■ **DATA FOR REVIEW**:
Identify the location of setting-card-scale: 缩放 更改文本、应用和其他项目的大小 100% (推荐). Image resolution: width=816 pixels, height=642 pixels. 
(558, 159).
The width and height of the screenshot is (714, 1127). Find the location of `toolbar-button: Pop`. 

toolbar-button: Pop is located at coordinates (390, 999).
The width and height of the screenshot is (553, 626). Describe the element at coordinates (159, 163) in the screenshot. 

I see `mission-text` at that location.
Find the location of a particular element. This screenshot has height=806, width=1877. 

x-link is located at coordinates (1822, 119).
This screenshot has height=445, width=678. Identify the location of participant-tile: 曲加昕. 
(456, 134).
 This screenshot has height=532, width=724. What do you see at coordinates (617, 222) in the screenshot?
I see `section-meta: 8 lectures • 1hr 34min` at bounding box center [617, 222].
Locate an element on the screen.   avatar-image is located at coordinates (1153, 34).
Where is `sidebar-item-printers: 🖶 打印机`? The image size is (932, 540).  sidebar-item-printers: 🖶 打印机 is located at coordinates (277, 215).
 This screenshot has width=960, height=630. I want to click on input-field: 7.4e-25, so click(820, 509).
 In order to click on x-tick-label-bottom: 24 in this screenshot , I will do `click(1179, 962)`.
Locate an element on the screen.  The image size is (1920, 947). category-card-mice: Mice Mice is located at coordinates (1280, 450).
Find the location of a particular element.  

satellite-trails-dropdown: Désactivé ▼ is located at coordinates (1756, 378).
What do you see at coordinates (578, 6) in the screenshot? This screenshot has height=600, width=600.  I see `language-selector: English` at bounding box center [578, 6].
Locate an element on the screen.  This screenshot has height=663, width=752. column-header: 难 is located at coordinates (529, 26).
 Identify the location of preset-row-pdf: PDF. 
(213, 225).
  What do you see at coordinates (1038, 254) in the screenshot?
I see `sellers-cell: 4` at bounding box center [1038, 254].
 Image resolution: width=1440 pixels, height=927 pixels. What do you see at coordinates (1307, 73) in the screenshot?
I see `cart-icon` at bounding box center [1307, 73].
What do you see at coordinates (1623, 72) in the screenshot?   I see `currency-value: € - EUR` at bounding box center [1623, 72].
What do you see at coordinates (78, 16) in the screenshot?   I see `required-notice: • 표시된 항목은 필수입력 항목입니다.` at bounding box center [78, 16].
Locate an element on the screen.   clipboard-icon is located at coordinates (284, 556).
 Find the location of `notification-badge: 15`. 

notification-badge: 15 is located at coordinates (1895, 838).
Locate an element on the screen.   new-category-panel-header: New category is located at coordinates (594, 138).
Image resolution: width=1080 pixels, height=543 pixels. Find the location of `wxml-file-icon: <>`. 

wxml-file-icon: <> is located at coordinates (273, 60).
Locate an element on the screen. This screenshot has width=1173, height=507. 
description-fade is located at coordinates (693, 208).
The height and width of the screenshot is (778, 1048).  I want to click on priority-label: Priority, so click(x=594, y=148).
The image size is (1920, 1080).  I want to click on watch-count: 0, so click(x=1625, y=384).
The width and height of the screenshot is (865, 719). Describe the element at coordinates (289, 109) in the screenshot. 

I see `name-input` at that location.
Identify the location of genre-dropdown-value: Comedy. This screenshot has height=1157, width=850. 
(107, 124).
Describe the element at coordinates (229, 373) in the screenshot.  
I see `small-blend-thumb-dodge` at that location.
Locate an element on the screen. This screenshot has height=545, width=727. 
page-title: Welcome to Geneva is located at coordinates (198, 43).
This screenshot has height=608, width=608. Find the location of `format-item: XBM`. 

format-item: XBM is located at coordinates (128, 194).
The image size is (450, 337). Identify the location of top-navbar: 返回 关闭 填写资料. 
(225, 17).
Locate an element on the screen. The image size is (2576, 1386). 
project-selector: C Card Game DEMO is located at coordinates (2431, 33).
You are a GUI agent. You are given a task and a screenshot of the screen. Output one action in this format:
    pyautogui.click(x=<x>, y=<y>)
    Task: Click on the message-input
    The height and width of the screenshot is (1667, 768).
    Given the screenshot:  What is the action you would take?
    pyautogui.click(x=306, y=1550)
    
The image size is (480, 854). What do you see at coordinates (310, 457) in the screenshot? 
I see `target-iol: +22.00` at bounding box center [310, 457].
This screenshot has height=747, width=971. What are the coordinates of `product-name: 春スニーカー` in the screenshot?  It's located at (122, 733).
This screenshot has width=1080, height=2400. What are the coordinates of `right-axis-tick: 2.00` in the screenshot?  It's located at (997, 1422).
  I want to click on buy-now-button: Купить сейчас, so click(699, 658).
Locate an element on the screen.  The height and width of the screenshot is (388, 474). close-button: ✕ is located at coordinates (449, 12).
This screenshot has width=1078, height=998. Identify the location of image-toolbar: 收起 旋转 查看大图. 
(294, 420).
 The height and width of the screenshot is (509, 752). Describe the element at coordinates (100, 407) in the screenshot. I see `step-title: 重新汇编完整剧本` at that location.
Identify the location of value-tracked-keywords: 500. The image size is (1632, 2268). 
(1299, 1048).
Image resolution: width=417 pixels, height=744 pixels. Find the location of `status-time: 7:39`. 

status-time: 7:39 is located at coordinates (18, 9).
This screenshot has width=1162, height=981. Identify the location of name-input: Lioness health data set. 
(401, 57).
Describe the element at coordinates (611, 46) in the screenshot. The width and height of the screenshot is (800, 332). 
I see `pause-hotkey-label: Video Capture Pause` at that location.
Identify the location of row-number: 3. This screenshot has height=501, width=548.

■ **TASK DETAILS**: Can you render all of the records above as a numbered list, leaving out the blank lines?

■ **SOLUTION TO THIS TASK**:
1. Identify the location of setting-card-scale: 缩放 更改文本、应用和其他项目的大小 100% (推荐). Image resolution: width=816 pixels, height=642 pixels. 
2. (558, 159).
3. The width and height of the screenshot is (714, 1127). Find the location of `toolbar-button: Pop`. 
4. toolbar-button: Pop is located at coordinates (390, 999).
5. The width and height of the screenshot is (553, 626). Describe the element at coordinates (159, 163) in the screenshot. 
6. I see `mission-text` at that location.
7. Find the location of a particular element. This screenshot has height=806, width=1877. 
8. x-link is located at coordinates (1822, 119).
9. This screenshot has height=445, width=678. Identify the location of participant-tile: 曲加昕. 
10. (456, 134).
11.  This screenshot has height=532, width=724. What do you see at coordinates (617, 222) in the screenshot?
12. I see `section-meta: 8 lectures • 1hr 34min` at bounding box center [617, 222].
13. Locate an element on the screen.   avatar-image is located at coordinates (1153, 34).
14. Where is `sidebar-item-printers: 🖶 打印机`? The image size is (932, 540).  sidebar-item-printers: 🖶 打印机 is located at coordinates (277, 215).
15.  This screenshot has width=960, height=630. I want to click on input-field: 7.4e-25, so click(820, 509).
16.  In order to click on x-tick-label-bottom: 24 in this screenshot , I will do `click(1179, 962)`.
17. Locate an element on the screen.  The image size is (1920, 947). category-card-mice: Mice Mice is located at coordinates (1280, 450).
18. Find the location of a particular element.  
19. satellite-trails-dropdown: Désactivé ▼ is located at coordinates (1756, 378).
20. What do you see at coordinates (578, 6) in the screenshot? This screenshot has height=600, width=600.  I see `language-selector: English` at bounding box center [578, 6].
21. Locate an element on the screen.  This screenshot has height=663, width=752. column-header: 难 is located at coordinates (529, 26).
22.  Identify the location of preset-row-pdf: PDF. 
23. (213, 225).
24.   What do you see at coordinates (1038, 254) in the screenshot?
25. I see `sellers-cell: 4` at bounding box center [1038, 254].
26.  Image resolution: width=1440 pixels, height=927 pixels. What do you see at coordinates (1307, 73) in the screenshot?
27. I see `cart-icon` at bounding box center [1307, 73].
28. What do you see at coordinates (1623, 72) in the screenshot?   I see `currency-value: € - EUR` at bounding box center [1623, 72].
29. What do you see at coordinates (78, 16) in the screenshot?   I see `required-notice: • 표시된 항목은 필수입력 항목입니다.` at bounding box center [78, 16].
30. Locate an element on the screen.   clipboard-icon is located at coordinates (284, 556).
31.  Find the location of `notification-badge: 15`. 
32. notification-badge: 15 is located at coordinates (1895, 838).
33. Locate an element on the screen.   new-category-panel-header: New category is located at coordinates (594, 138).
34. Image resolution: width=1080 pixels, height=543 pixels. Find the location of `wxml-file-icon: <>`. 
35. wxml-file-icon: <> is located at coordinates (273, 60).
36. Locate an element on the screen. This screenshot has width=1173, height=507. 
37. description-fade is located at coordinates (693, 208).
38. The height and width of the screenshot is (778, 1048).  I want to click on priority-label: Priority, so click(x=594, y=148).
39. The image size is (1920, 1080).  I want to click on watch-count: 0, so click(x=1625, y=384).
40. The width and height of the screenshot is (865, 719). Describe the element at coordinates (289, 109) in the screenshot. 
41. I see `name-input` at that location.
42. Identify the location of genre-dropdown-value: Comedy. This screenshot has height=1157, width=850. 
43. (107, 124).
44. Describe the element at coordinates (229, 373) in the screenshot.  
45. I see `small-blend-thumb-dodge` at that location.
46. Locate an element on the screen. This screenshot has height=545, width=727. 
47. page-title: Welcome to Geneva is located at coordinates (198, 43).
48. This screenshot has height=608, width=608. Find the location of `format-item: XBM`. 
49. format-item: XBM is located at coordinates (128, 194).
50. The image size is (450, 337). Identify the location of top-navbar: 返回 关闭 填写资料. 
51. (225, 17).
52. Locate an element on the screen. The image size is (2576, 1386). 
53. project-selector: C Card Game DEMO is located at coordinates (2431, 33).
54. You are a GUI agent. You are given a task and a screenshot of the screen. Output one action in this format:
55.     pyautogui.click(x=<x>, y=<y>)
56.     Task: Click on the message-input
57.     The height and width of the screenshot is (1667, 768).
58.     Given the screenshot:  What is the action you would take?
59.     pyautogui.click(x=306, y=1550)
60. The image size is (480, 854). What do you see at coordinates (310, 457) in the screenshot? 
61. I see `target-iol: +22.00` at bounding box center [310, 457].
62. This screenshot has height=747, width=971. What are the coordinates of `product-name: 春スニーカー` in the screenshot?  It's located at (122, 733).
63. This screenshot has width=1080, height=2400. What are the coordinates of `right-axis-tick: 2.00` in the screenshot?  It's located at (997, 1422).
64.   I want to click on buy-now-button: Купить сейчас, so click(699, 658).
65. Locate an element on the screen.  The height and width of the screenshot is (388, 474). close-button: ✕ is located at coordinates (449, 12).
66. This screenshot has width=1078, height=998. Identify the location of image-toolbar: 收起 旋转 查看大图. 
67. (294, 420).
68.  The height and width of the screenshot is (509, 752). Describe the element at coordinates (100, 407) in the screenshot. I see `step-title: 重新汇编完整剧本` at that location.
69. Identify the location of value-tracked-keywords: 500. The image size is (1632, 2268). 
70. (1299, 1048).
71. Image resolution: width=417 pixels, height=744 pixels. Find the location of `status-time: 7:39`. 
72. status-time: 7:39 is located at coordinates (18, 9).
73. This screenshot has width=1162, height=981. Identify the location of name-input: Lioness health data set. 
74. (401, 57).
75. Describe the element at coordinates (611, 46) in the screenshot. The width and height of the screenshot is (800, 332). 
76. I see `pause-hotkey-label: Video Capture Pause` at that location.
77. Identify the location of row-number: 3. This screenshot has height=501, width=548.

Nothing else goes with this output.